> **Exercise**
Every line from the one containing "This screenshot has height=838, width=1456." down to the last line of the listing below should be restated exactly, and nothing else.

> **Material supplied**
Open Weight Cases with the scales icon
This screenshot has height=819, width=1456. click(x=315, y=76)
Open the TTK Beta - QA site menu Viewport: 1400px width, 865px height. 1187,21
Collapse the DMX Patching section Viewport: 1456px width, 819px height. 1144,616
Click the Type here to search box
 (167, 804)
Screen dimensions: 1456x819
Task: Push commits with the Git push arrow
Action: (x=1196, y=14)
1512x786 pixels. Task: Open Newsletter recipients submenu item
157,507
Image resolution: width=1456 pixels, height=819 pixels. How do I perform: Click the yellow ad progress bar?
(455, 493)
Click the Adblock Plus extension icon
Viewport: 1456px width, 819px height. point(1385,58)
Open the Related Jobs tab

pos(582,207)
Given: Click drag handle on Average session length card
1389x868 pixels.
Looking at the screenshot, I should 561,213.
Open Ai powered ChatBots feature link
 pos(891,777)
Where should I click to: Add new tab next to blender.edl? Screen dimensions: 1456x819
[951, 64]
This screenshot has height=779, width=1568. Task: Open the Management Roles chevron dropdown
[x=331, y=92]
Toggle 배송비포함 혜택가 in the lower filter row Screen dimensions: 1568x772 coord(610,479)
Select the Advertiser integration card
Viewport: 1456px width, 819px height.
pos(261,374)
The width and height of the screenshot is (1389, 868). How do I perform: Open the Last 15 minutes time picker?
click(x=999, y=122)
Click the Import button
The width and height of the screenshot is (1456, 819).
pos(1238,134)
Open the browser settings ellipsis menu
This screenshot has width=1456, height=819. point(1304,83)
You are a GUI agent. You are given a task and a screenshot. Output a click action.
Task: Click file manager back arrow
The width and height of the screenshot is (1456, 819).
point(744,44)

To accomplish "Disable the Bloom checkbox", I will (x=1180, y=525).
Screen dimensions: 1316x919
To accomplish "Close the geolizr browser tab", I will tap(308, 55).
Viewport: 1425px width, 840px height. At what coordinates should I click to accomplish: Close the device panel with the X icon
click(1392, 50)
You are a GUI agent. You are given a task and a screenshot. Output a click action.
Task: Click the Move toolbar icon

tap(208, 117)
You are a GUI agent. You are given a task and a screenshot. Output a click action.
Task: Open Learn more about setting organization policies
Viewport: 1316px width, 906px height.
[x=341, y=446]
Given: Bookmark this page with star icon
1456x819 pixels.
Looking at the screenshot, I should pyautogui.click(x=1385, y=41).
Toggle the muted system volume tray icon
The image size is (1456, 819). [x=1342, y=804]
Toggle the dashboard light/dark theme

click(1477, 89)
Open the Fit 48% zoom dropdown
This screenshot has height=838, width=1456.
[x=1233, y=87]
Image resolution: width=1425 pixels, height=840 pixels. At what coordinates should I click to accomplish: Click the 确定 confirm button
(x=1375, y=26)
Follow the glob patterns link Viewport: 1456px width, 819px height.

> **Solution for this problem**
This screenshot has height=838, width=1456.
[x=1233, y=87]
Image resolution: width=1425 pixels, height=840 pixels. At what coordinates should I click to accomplish: Click the 确定 confirm button
(x=1375, y=26)
Follow the glob patterns link Viewport: 1456px width, 819px height.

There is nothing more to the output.